В стеклянном полупустом зальчике она сняла плащ, бросила на соседний стул — была в темно-синем костюме, в вырезе пылала алая кружевная блузка. В отсветах ее переменчиво жило лицо: вроде бы осунулось, волнующе затеплилось какою-то растерянной покорностью.
— Садитесь напротив, Григорий Савельич, — опять надламывался ее голос — показалось, тихо и тревожно. — Буду вас слушать, буду на вас смотреть. Хорошо?
— Между прочим, я тоже люблю слушать. Да, да, да! Вижу, вы обескуражены, хотите возмутиться. Напрасно. Не умею я кавалерствовать, Ирина Алексеевна. Развлекать, ухаживать, ублажать. Прямо деревенею весь, когда через силу в остроумцы лезть надо, шутить во что бы то ни стало, соловьем разливаться. Извините, Ирина Алексеевна. Что-то тянет меня сегодня сровняться с землей. Ничего не умею, ничего у меня нет.
— Стихи наизусть помните?
— Полностью только одно: «Вот моя деревня»… Могу прочесть.
— Пока не надо. Анекдоты, загадки знаете?
— Нет.
— С Ильфом и Петровым как? Не потягивает за столом цитировать?
— Упаси боже!
— Вальс-чечетку умеете?
— Не-ет, нет! Помилуйте, Ирина Алексеевна!
— Наконец-то встретила нормального человека. Хотя… подождите. Раз вы ничего не умеете, значит, вас хлебом не корми, дай про работу поговорить. Ужель, ужель?
— Грешен, но сегодня не буду. Давайте про жизнь говорить. Милое дело. Кого и как она крутит-вертит. Кому — пироги с маком, кому — лепешки из гнилой картошки.
— Вот как! Вам не терпится посплетничать?
— Чтобы сплетничать, Ирина Алексеевна, надо по меньшей мере двух-трех общих знакомых иметь. А мы кого имеем? Несравненного и многострадального Дмитрия Михайловича. Как про него сплетничать? Мне он — друг, вам — начальник.
— Да уж. Дмитрий Михайлович — начальник, приятный во всех отношениях. Неуязвимый со всех сторон. Стоп, стоп! Молчу. Сплетни всегда начинаются похвальным словом.
— Так что давайте про жизнь. Расскажите, как она к вам относится и как вы к ней. Чья вы родом, откуда вы? Про себя всегда интересно рассказывать.
— Интересно, да нечего. Не жизнь, а анкетные данные. Я воронежская, там родилась, росла, училась. Мать-отец живы, на пенсии. Пенсии маленькие, посему я — бесприданница. Вот что при такой жизни расскажешь?

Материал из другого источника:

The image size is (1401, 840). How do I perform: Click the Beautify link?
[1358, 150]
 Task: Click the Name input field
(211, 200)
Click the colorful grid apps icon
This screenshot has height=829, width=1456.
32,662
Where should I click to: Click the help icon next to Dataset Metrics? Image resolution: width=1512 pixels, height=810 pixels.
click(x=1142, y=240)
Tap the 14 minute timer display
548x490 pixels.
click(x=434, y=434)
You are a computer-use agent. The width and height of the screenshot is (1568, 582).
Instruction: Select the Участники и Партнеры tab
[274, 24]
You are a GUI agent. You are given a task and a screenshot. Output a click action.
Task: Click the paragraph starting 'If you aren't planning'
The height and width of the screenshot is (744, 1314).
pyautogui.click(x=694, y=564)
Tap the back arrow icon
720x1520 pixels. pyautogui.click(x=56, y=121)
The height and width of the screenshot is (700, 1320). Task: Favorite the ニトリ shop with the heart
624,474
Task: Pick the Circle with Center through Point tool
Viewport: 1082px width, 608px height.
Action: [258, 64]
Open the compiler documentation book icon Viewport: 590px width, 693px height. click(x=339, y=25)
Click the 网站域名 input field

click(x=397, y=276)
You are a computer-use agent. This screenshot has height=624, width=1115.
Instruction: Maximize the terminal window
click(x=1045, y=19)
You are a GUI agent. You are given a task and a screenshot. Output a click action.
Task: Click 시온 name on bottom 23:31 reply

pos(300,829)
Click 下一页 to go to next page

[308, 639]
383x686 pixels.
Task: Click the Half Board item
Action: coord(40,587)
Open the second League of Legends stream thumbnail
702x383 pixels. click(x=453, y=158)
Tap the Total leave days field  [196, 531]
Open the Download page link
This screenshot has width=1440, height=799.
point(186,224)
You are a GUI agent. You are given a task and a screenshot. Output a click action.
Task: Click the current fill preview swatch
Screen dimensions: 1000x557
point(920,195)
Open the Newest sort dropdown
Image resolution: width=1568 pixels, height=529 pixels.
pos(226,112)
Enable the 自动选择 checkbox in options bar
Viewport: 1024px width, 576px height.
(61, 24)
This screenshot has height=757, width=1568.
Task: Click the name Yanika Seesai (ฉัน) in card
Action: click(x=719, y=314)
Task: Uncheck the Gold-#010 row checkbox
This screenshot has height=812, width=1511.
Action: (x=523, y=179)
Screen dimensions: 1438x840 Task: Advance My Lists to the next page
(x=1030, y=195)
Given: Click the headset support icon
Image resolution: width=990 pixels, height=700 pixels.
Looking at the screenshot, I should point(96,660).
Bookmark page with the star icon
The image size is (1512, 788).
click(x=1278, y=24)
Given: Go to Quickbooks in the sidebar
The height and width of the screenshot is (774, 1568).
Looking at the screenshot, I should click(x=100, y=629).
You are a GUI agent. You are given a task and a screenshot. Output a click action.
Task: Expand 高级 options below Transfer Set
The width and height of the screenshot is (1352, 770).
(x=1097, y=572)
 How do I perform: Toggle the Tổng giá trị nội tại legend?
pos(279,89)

Могу, правда, детство вспоминать, синие ночи, костры, первый бал, первый поцелуй — трогательно, но все как у всех.
— Так вы не сибирячка? Можете здесь жить, а можете — там. Почему-то, думаю, — там. Так?
— Непременно. Не потому, что здесь плохо, а потому, что там хорошо. Во сне вижу… Ваша очередь, Григорий Савельич.
— Очень уж вы торопитесь. Все-таки жизнь не анкета. Душа-то чем жива? Болит, нет ли? Может, страсть ее тайная гложет.
— Нет, наверное, у меня души, не чувствую ее. Разве что тоскливо иногда — не знаешь, куда деться. На «Скорую» вот пошла, на полставки, чтоб ночь занимать. Тоска-то в душе помещается или где?
— В душе, Ирина Алексеевна, в душе. Все в порядке, душа на месте. Только почему тоскует? Чего ей надо? Не спрашивали?
— Живешь, живешь день за днем — и все хорошо, все ладно. Работа, забот полон рот. Сыта, обута-одета. И ум вроде занят: книжками, музыкой. Могу за кандидатскую взяться или заочно еще поучиться. Прямо-таки гармония, сама не нарадуюсь. И вдруг ни с того ни с сего неясно становится. Неясно, как жить, что впереди, кто ждет, куда тороплюсь. Неясно, туманно — ничего мне тогда не надо. Тоска.
— Скорее усталость. И тело устало, и душа — не мне вам объяснять, Ирина Алексеевна.
— Нет, не усталость. Что-то другое. Я плохо объяснила, но что-то другое. Даль туманная, одним словом. Неужели с вами такого не было?
— Такого — нет. Тоска у меня всегда предметная. По кому-нибудь, по чему-нибудь. Может, просто психика по-иному устроена. Впрочем, я не могу смотреть без какого-то острого, болезненного сознания недостижимости на речные излучины в ивняке, на закаты, на одинокое дерево где-нибудь посреди поля — так сильно желание соединиться с ними, а ты только можешь смотреть. Не могу смотреть на прекрасные женские лица. К примеру, на ваше…
— Ну, ну, Григорий Савельич. Это уже не про жизнь и, самое главное, ни к чему. Уж больно резкий перепад. Вы лучше скажите: в прошлый раз Дмитрий Михайлович поязвил насчет чиновничества — я заметила, вас задело. Почему? Совершенно невинная шутка. Пора, Григорий Савельич, про себя поговорить.
— Это уже не про себя, а про работу. А мы договорились. Потом, я в самом деле чиновник, но не хочу им быть. И Дима, по простодушию, жмет на больные мозоли. Ладно, что теперь… Это скучно.